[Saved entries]
################
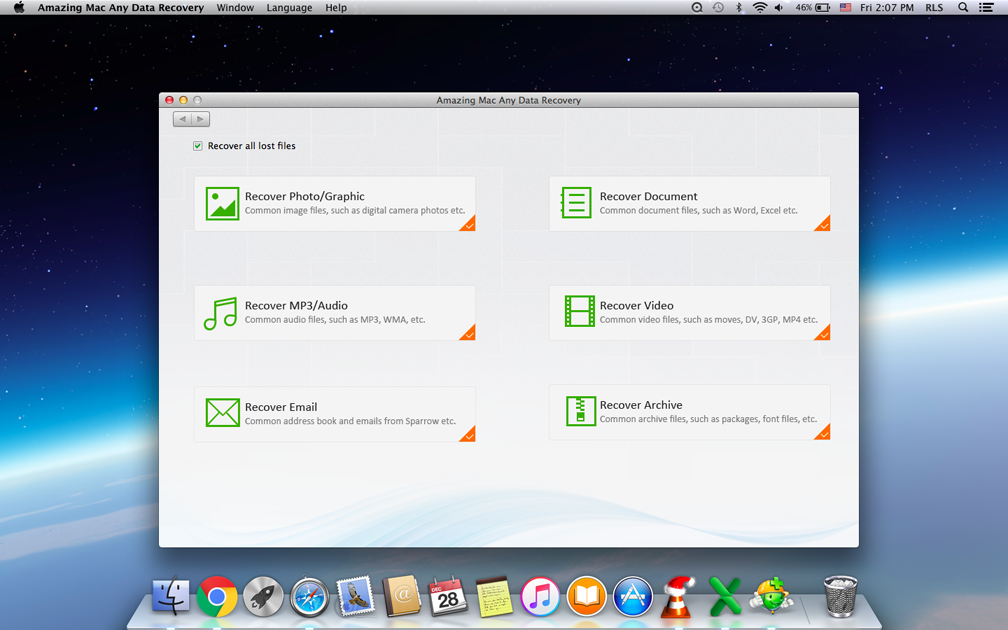Click the Recover Email envelope icon

pos(222,412)
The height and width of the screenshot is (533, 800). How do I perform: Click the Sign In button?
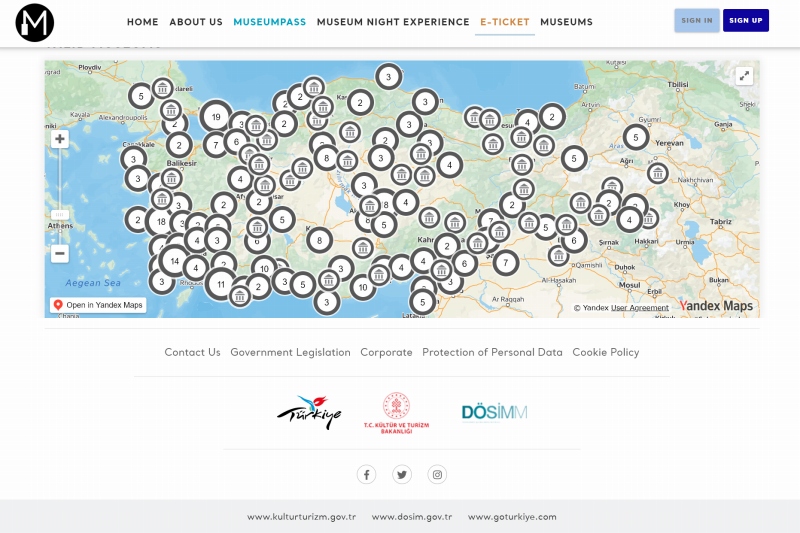(697, 21)
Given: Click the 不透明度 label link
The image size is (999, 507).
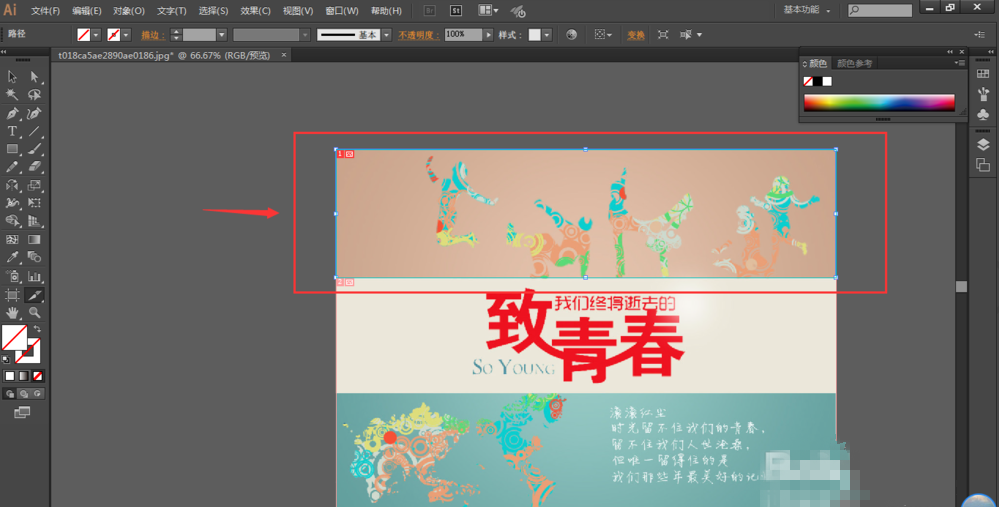Looking at the screenshot, I should pos(419,35).
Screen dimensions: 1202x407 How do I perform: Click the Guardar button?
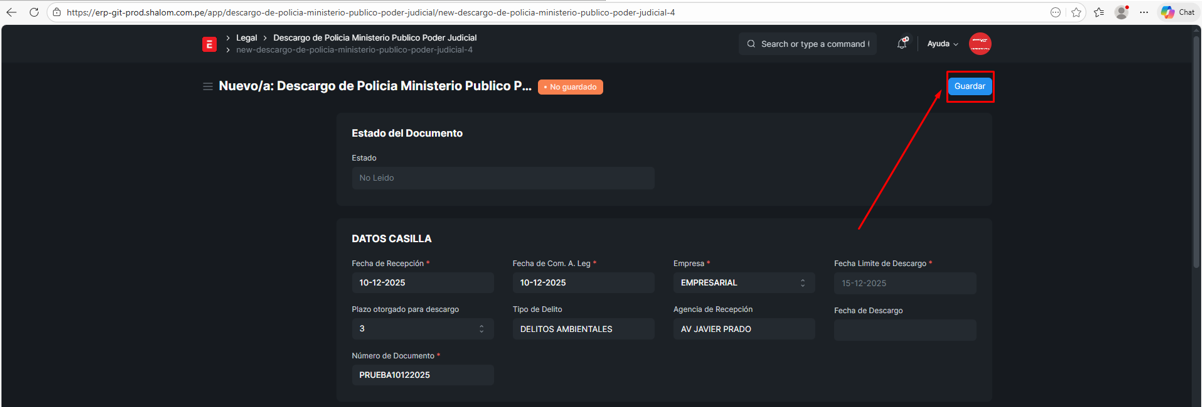point(969,86)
################
◆ Your task
Give again, word for word, each line from the one holding "Screen dimensions: 1202x407" through the end of the entries, and leave out any picture.

◆ Solution to the exercise
Screen dimensions: 1202x407 How do I perform: Click the Guardar button?
point(969,86)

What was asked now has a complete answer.